I recently performed my weepy acoustic songs about girls (I was amazing, BTW) at the grand opening weekend of the Little Wing performance space. It’s housed in what was once The Candyman Strings & Things. Losing the record store portion of the business was a real drag but, like the almighty phoenix, something more powerful has risen from its ashes.
Part concert space, part musical education annex, Little Wing (candy manlittlewing.com) is open to any and all music lovers interested in learning about promotion, playing instruments or just plain listening to music. A safe, drug- and alcohol-free space, Little Wing is where those too young to get into bars can attend and play concerts. It’s also a place where they can take classes and learn how to produce shows themselves. Additionally, Little Wing can be rented out for performances for a mere $200, significantly cheaper than similar spaces.

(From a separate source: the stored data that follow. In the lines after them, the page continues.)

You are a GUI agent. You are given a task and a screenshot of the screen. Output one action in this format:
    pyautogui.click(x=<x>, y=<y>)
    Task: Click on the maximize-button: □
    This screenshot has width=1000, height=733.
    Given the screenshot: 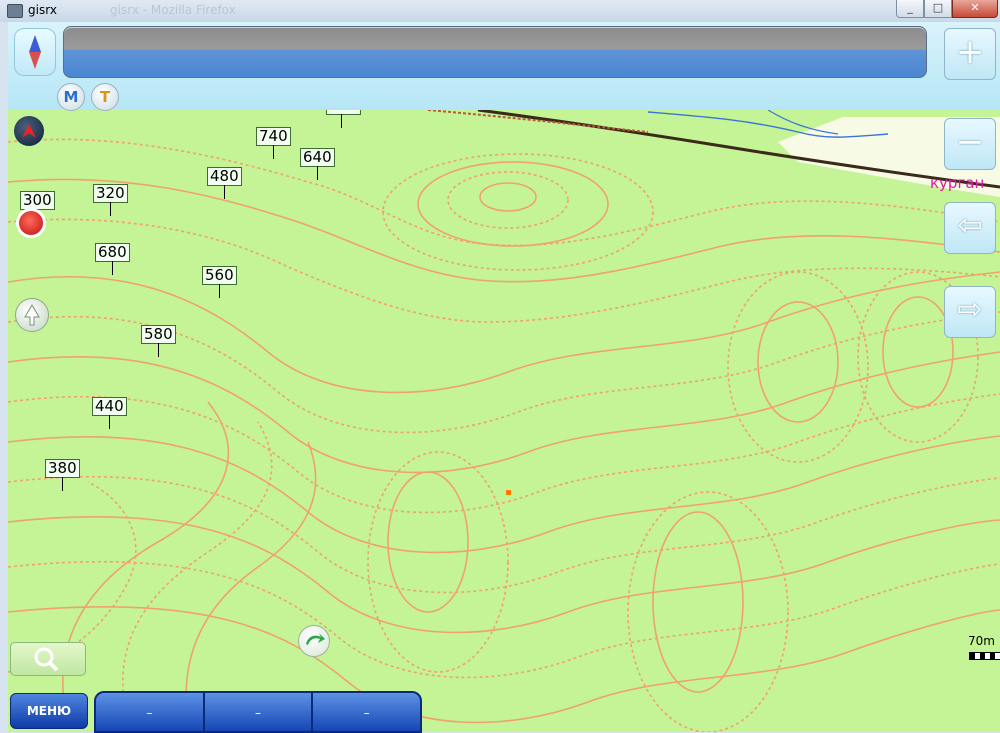 What is the action you would take?
    pyautogui.click(x=938, y=9)
    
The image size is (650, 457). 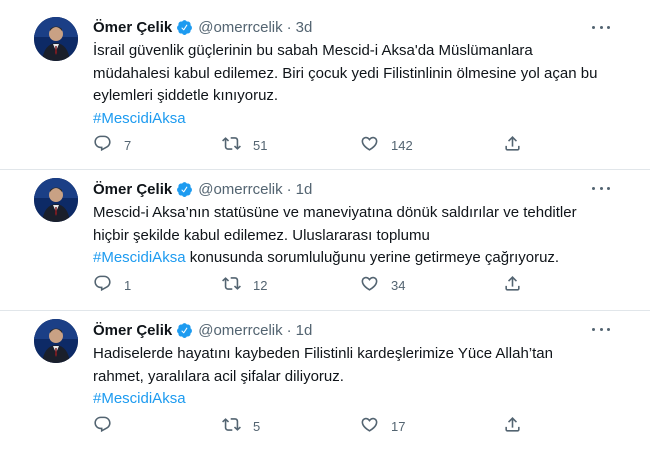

For one of Little Wing’s first concerts, prog-punk act Man Hurls Hedgehog and funky jazz-metal band ArC are set to play.
“Concerts will make up about half of the Little Wing equation, but we’ve got a lot of workshops and clinics planned as well,” Director Ross Hamlin tells SFR.
Workshops will be run in a series format, the clinics as one-off events.
“Be it conducting, drum-work, music theory, piano, guitar technique, singing or even modern music software, I’m hoping we’ll be able to offer workshops on just about anything,” Hamlin says. “So many local musicians seem interested in volunteering, so we should have some pretty diverse programming.”
(I’ll be offering a promotion workshop to show kids how to throw a show for little more than 6 bucks, the cost of fliers.)
Kids can also take classes at Candyman School of Rock, a series of rocking-out lessons helmed by Peter Williams, local music new-god and bassist for The Reverend Karol King Kong. Hamlin envisions Little Wing as an alternative to what he considers a stale local scene.
“Considering the lackluster crowds that attend shows in Santa Fe, Little Wing will be cool in that we’ve set it up to cater to those who specifically want to listen to and play music,” he says. “There aren’t many bars that cater to musicians around here; it’s like the music is an afterthought.”
Having a space with programming that emphasizes musical substance over booze consumption shouldn’t have to be novel, but it is. Not many clubs are equipped with PAs, leaving it up to the bands to rent the equipment and run the sound themselves from the stage. During my set at Little Wing, the sound setup was far from perfect but, to Hamlin’s credit, it does exist and Little Wing will have dedicated sound dudes on hand for its shows.
In addition to the performance and educational aspects, Little Wing sells a wide array of albums from local bands.
“When The Candyman disinte grated, we wound up with a huge stockpile of records from local bands. We’ll have the largest selection of alllocal music in town,” Hamlin says.
Little Wing isn’t the only space in town offering youth-oriented programming but, considering that venues such as Warehouse 21 have seen better days—both in concert frequency as well as interested kids—Little Wing’s “We’re all in this together!” mentality is a boon for the local scene. Hopefully, people will take notice.